I know this is old, but I use a very low tech solution. I take a piece of embroidery backing (like you would use on a stretchy polo) and I make what was known back in the day as a pressing cloth... I put it over the transfer right before I lower the lid. It seems to help. Glad I paid attention to my grandma and mom when they were ironing....


----------



## UGTTABLV (Jan 19, 2016)

I'm having this problem right now with anything I hit on an order of Under Armour gear  I even bought a rubber Flexible Application Pad from Stahls and it STILL leaves the mark. I just don't know what to do.


----------



## bachi123 (Sep 9, 2015)

I found the solution, just press at lower temperature for longer times. Do not go over 250 degrees trust me it works. seems like everyone in this business are idiots. They have no idea about ruining shirts. So take my word, do not go over 250. Take your time and re press if needed, re pressing won't hurt.


----------



## danielbaker1 (Jan 20, 2016)

bachi123 said:


> I found the solution, just press at lower temperature for longer times. Do not go over 250 degrees trust me it works. seems like everyone in this business are idiots. They have no idea about ruining shirts. So take my word, do not go over 250. Take your time and re press if needed, re pressing won't hurt.


Hi Mike, How may seconds are you pressing at 250?

Thanks


----------



## Stefano (Aug 5, 2013)

bachi123 said:


> what can you heat press and not leave any marks? Adidas says they recommend pressing at 302F. What product is out there that you won't (BURN) (SHEEN) (COOK) your shirts?


Stahl's Premium Plus vinyl is stretchy and they claim you can apply it at 280 degrees. I'm putting that claim to the test this week.

Transfer Express has a print called Elastiprint that presses at 275 degrees.
See: http://www.stahlstv.com/transfer-express-five-market-ideas-to-grow-t-shirt

I would call then and say they should have recommended the Elastiprint formula when you told them what you were pressing. Then and ask for replacement transfers. It sounds like they gave you the Goof-Proof formulation.

So here's a question.

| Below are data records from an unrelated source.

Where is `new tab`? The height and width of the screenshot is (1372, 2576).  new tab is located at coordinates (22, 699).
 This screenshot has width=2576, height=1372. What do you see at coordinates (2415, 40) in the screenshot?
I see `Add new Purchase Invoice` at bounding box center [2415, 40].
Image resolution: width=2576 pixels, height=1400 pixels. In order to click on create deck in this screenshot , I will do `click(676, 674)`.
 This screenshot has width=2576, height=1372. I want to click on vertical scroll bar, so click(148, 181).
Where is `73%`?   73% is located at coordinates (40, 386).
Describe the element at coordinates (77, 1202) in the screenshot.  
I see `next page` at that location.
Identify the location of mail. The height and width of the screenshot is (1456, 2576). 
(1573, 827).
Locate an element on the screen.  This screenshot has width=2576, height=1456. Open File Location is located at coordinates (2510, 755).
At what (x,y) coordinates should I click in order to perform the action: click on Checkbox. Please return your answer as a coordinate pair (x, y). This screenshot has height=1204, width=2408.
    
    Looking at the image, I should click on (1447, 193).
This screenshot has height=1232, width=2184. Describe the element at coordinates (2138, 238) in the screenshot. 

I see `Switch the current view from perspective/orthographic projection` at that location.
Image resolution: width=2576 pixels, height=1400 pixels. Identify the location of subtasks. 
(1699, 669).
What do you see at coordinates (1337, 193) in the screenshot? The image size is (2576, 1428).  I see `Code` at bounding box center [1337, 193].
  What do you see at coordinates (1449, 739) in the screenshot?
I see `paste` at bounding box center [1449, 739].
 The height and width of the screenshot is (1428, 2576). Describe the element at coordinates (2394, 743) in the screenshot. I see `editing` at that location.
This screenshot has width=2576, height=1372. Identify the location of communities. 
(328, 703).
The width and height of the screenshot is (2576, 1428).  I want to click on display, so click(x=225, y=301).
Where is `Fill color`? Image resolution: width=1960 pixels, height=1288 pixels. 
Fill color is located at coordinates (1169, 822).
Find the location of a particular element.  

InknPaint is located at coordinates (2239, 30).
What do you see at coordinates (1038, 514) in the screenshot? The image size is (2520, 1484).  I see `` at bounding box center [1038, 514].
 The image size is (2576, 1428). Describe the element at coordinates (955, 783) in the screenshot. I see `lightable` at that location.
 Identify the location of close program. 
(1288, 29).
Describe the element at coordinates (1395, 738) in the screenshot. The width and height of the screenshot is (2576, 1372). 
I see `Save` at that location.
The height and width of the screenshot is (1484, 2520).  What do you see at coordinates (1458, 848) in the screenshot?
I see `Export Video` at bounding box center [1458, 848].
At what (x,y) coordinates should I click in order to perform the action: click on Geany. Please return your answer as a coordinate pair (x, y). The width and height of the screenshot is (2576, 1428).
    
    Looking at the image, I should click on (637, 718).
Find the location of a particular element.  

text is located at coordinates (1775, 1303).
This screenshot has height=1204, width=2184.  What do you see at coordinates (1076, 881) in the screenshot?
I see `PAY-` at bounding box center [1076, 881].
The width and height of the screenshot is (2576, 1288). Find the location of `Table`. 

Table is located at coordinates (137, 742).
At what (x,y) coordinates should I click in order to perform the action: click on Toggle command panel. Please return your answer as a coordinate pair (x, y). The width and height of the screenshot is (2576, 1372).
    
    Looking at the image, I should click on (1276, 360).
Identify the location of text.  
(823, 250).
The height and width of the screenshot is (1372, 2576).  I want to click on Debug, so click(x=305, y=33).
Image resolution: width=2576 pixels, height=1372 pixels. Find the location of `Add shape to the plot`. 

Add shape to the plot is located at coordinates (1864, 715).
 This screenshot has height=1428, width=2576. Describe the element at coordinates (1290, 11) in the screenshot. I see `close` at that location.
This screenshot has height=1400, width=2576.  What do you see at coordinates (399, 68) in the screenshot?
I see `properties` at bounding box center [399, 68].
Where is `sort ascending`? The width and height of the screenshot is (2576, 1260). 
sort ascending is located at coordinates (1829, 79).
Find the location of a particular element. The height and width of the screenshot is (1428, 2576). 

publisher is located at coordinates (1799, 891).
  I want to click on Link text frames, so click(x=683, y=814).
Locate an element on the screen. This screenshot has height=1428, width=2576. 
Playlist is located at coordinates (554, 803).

You can't press 100% polyester at more than say, 320 degrees. Sublimation can be done only on polyester garments and requires about 390 degrees at 40 seconds or so. How does that work out? A glossy design from the melted polyester?


----------



## bachi123 (Sep 9, 2015)

Why would you press at temperatures over 300? That is asinine! Get with the program people.


----------



## Stefano (Aug 5, 2013)

bachi123 said:


> Why would you press at temperatures over 300? That is asinine! Get with the program people.


Uh, maybe because the formula you are using SPECIFIES a certain temperature? Or maybe you're sublimating a garment and the ink won't turn to gas at 300 degrees?


----------



## Biverson (Oct 20, 2014)

I use quite a lot of premium plus. I have good luck with it but I always post-press the white. I use it for name and numbers on cotton garments and do 330 for 12 seconds. With the colors I don't have to post-press, but when you do the white ensure it's not a "Hot" peel - let it cool for a couple seconds. With any of the other colors I can cleanly pull the carrier right off after press. I like it because it has a very soft hand and is stretchable.


----------